## begin Reading passage

Addressing buffer size when designing hardware, it would be an economic
discussion illuminated by data from the last model of my device that had
a good AQM solution.  With AQM in place, buffers would only overflow
when things got seriously bursty, and some data* from the devices in the
field would tell me if I wanted to go to the next larger memory chip.

--dave
[* suitably anonymized]

On 01/23/2014 08:59 AM, David Collier-Brown wrote:
> [Inline]
>
> On 01/23/2014 01:18 AM, Dave Taht wrote:
>> On Thu, Jan 23, 2014 at 1:15 AM, Dave Taht <[email protected]> wrote:
>>> On Thu, Jan 23, 2014 at 1:10 AM, Fred Baker (fred) <[email protected]> wrote:
>>>> No, you're not blowing smoke. I'm not sure I would compare the behavior to
>>>> PMTUD, as in that the endpoint is given a magic number and manages to it,
>>>> where in this case, it is given the results of its behavior, and it manages
>>>> to improve that.
>>>>
>>>> But this is what I have rambled on about in threads relating to the size of
>>>> a buffer. Folks would really like to have a magic way to calculate the
>>>> buffer size (an amount of memory) they need to install in a router or
>>>> switch, and it isn't that easy, because it has a lot to do with where in 
>>>> the
>>>> network a system is located and how it is used by the applications that use
>>>> it. But AQM, in the end, isn't about buffer size. It is about buffer
>>>> occupancy. In the ideal case, if there are N sessions active on the
>>>> bottleneck link in a path, we would like each to obtain 1/N of the
>>>> bottleneck's capacity, which is to say that it should be able to maximize
>>>> its throughput, while keeping an average of zero packets standing in the
>>>> queue (minimizing both latency and variation in latency). If you know your
>>>> math, you know that the ideal goal isn't actually achievable. But that
>>>> doesn't stop us from trying to asymptotically approach it.

## end Reading passage
## begin Dataset entries

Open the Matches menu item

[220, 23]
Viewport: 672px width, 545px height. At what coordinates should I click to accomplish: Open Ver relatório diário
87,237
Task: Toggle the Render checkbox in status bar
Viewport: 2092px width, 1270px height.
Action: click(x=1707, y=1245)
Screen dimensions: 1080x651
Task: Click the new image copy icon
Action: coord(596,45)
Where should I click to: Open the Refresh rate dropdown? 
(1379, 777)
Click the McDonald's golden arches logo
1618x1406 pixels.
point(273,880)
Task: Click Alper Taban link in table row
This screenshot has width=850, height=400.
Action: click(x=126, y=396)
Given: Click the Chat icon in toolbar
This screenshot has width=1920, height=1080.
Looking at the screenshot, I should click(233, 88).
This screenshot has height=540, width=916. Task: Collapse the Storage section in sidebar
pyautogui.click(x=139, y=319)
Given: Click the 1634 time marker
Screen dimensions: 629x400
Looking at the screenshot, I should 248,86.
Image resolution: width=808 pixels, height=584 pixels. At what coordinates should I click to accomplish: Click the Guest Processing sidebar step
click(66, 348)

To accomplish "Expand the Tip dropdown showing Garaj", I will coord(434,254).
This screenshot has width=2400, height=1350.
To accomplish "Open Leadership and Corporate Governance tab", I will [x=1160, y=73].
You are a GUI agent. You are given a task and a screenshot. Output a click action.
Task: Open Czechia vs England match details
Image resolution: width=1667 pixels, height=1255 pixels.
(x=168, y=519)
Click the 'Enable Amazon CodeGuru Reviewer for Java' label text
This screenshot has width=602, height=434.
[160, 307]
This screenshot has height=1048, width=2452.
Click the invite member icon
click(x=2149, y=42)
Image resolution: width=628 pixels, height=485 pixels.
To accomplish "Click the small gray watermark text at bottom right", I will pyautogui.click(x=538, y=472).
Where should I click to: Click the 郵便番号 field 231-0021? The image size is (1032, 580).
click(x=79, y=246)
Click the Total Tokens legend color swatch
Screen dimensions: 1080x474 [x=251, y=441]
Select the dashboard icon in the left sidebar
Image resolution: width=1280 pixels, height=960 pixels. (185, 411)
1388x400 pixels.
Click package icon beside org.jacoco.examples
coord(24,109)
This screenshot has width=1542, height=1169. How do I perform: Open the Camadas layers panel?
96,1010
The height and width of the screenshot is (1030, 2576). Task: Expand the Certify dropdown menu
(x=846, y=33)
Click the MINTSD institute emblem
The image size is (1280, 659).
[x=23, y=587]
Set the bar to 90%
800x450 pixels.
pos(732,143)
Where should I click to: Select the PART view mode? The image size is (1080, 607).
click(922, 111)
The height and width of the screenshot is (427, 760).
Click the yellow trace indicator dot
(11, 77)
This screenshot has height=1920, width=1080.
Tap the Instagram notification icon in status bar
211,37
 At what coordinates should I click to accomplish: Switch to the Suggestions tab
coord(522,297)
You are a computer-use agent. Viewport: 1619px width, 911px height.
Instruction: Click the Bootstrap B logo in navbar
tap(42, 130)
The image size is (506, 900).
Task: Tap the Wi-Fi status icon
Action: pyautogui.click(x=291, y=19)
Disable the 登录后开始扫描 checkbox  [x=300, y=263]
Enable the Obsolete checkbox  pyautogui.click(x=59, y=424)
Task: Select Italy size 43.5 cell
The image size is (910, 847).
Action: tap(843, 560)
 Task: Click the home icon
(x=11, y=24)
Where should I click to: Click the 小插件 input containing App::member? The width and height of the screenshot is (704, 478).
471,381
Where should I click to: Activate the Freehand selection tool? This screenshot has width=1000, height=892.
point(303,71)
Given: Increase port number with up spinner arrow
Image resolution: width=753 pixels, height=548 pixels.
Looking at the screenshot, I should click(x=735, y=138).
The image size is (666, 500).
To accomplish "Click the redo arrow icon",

## end Dataset entries

» **Prompt 1**
Pull from the listing, word for word, the stretch from the line containing "Image resolution: width=808" through the line containing "click(x=2149, y=42)".
» **Prompt 2**
Extend the email thread on AQM and router buffer sizing, picking up right after its final line.

» **Task output 1**
Image resolution: width=808 pixels, height=584 pixels. At what coordinates should I click to accomplish: Click the Guest Processing sidebar step
click(66, 348)

To accomplish "Expand the Tip dropdown showing Garaj", I will coord(434,254).
This screenshot has width=2400, height=1350.
To accomplish "Open Leadership and Corporate Governance tab", I will [x=1160, y=73].
You are a GUI agent. You are given a task and a screenshot. Output a click action.
Task: Open Czechia vs England match details
Image resolution: width=1667 pixels, height=1255 pixels.
(x=168, y=519)
Click the 'Enable Amazon CodeGuru Reviewer for Java' label text
This screenshot has width=602, height=434.
[160, 307]
This screenshot has height=1048, width=2452.
Click the invite member icon
click(x=2149, y=42)

» **Task output 2**
>>> I prefer to think of the goal as to keep a minimum of 1 packet in the queue,
>>> not as an average of 0.
>> And that's not strictly true either. In the case of wifi, and other bundling
>> technologies like those used in cable, you want to keep a minimum of a "good"
>> aggregate of packets in the queue for that technology.
>
> From my pointy queue-head, occupancy is something that averages over
> time, and has a good value if something less than 1.  However, that's
> not necessarily one packet.
>
> In  cases where packets are spaced out in time, an average of
> 0.<something> packets is what I expect.  Let's say 0.7 , arbitrarily.
> When they come in trains, "bullet trains", or more likely, "thundering
> herds", then 0.7 trains are what I expect to see.
>
> The size of trains can be measured, but I expect the real thing we
> care about is whether the queue drains back to zero during the time
> period you're using for your measurements.  If it doesn't, you're
> about to be in a world of hurt (:-))  It's only the physical size
> limitations of a buffer that forces an eventual drop and congestion
> control to happen in bad algorithms.  In the queuing world, we'd
> expect the queue to grow "without bound", and the latency to try for
> infinity.
>
> <start going off-topic>
> Sun used to measure queue occupancy as a Riemann sum, which allowed
> one to graph it like this:
>
> 1.0       
>            ||
>    ___   ||
>   |    |   ||
>   |    |   ||
>   |    |   ||
> _|    |__||__
> 0.0
>
> The first one is 0.66 for 5 time units, the second 1.0 for one unit.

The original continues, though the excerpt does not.